Local Governments, Pritzker Still Fighting Over CARES Act Money

Oct 26, 2020

Credit Brian Mackey/NPR Illinois

Seven months after Congress passed a $2 trillion stimulus package in the early days of the Coronavirus pandemic, local governments in Illinois are still fighting Gov. JB Pritzker’s administration over approximately $150 million meant for municipalities. 

The Illinois Municipal League, which lobbies on behalf of cities and towns in Illinois, already won a fight with Pritzker’s administration this summer over whether municipalities would be able to spend their share of CARES Act money on small grants for businesses in their communities. 

But IML Executive Director Brad Cole said the program set up by Pritzker’s Department of Commerce and Economic Opportunity as a compromise is unduly burdensome — especially on small municipalities with limited staff. 

 

“There’s no reason to set up a lengthy process, pay millions of dollars to a consultant to handle it and then blame local governments for why it’s not being used,” Cole said, referring to the program’s administration through Oakbrook Terrace-based Crowe LLP.

Cole said some municipalities have given up on the application process, and was rankled by Pritzker’s contention last week that local governments just haven’t been applying. 

“There are many municipalities that aren’t applying,” Pritzker said. “We need the cities to step up to the plate to make those applications.”

 

DCEO Director Erin Guthrie said her agency has been handling a recent uptick in applications for the money. 

“There’s a lot of concern of whether the money’s going out quickly enough,” Guthrie said last week. “But the bottom line is we’ve seen a 250 percent increase in applications — dollars-wise…Just in the past couple weeks, huge spike in the dollars that have gone out the door: $21 million going out the door with another $30 million in the pipeline, waiting to be approved by the comptroller.”

 

Guthrie also said the agency is doing outreach to Illinois towns and cities so the municipalities can take advantage of the money, but acknowledged DCEO is a “lean team” given cuts and attrition to the agency in previous administrations. 

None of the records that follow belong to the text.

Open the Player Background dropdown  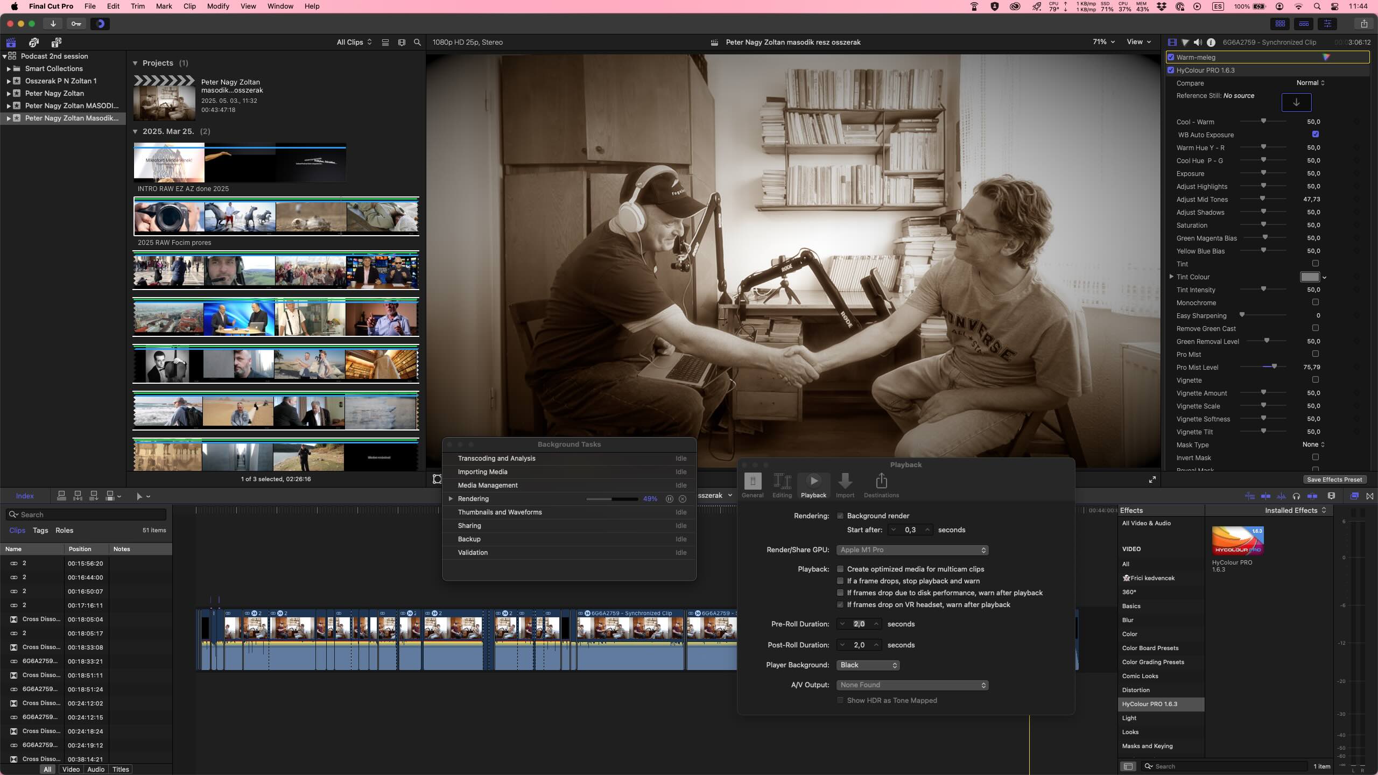(x=868, y=665)
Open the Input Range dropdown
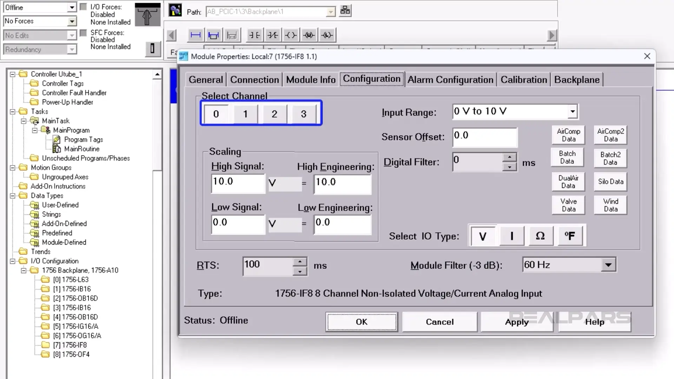 click(573, 112)
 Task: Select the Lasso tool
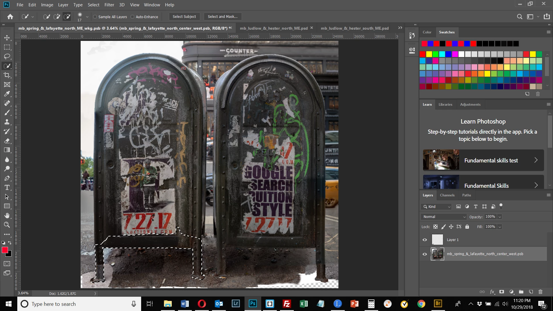click(x=7, y=56)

DCEO is also administering $600 million in Business Interruption Grants — aka BIG — for businesses across the state affected by COVID-19. Much of that money is federal pass-through money from the CARES Act, but Cole alleged the program is cheating local governments of funding they should’ve gotten directly.

 

“Instead of giving that money to communities to be able to support the businesses in their communities, they took the money and decided how they were going to distribute it,” Cole said. 

 

Pritzker defended the program last week, saying it was saving businesses that may otherwise have to shutter. As more regions of the state are put under mitigations to combat a sharp rise in COVID-19 infections and hospitalizations lately, Pritzker said BIG grants will be prioritized for businesses in areas of the state that have been put under mitigations. Those mitigations include shuttering indoor service for restaurants and bars.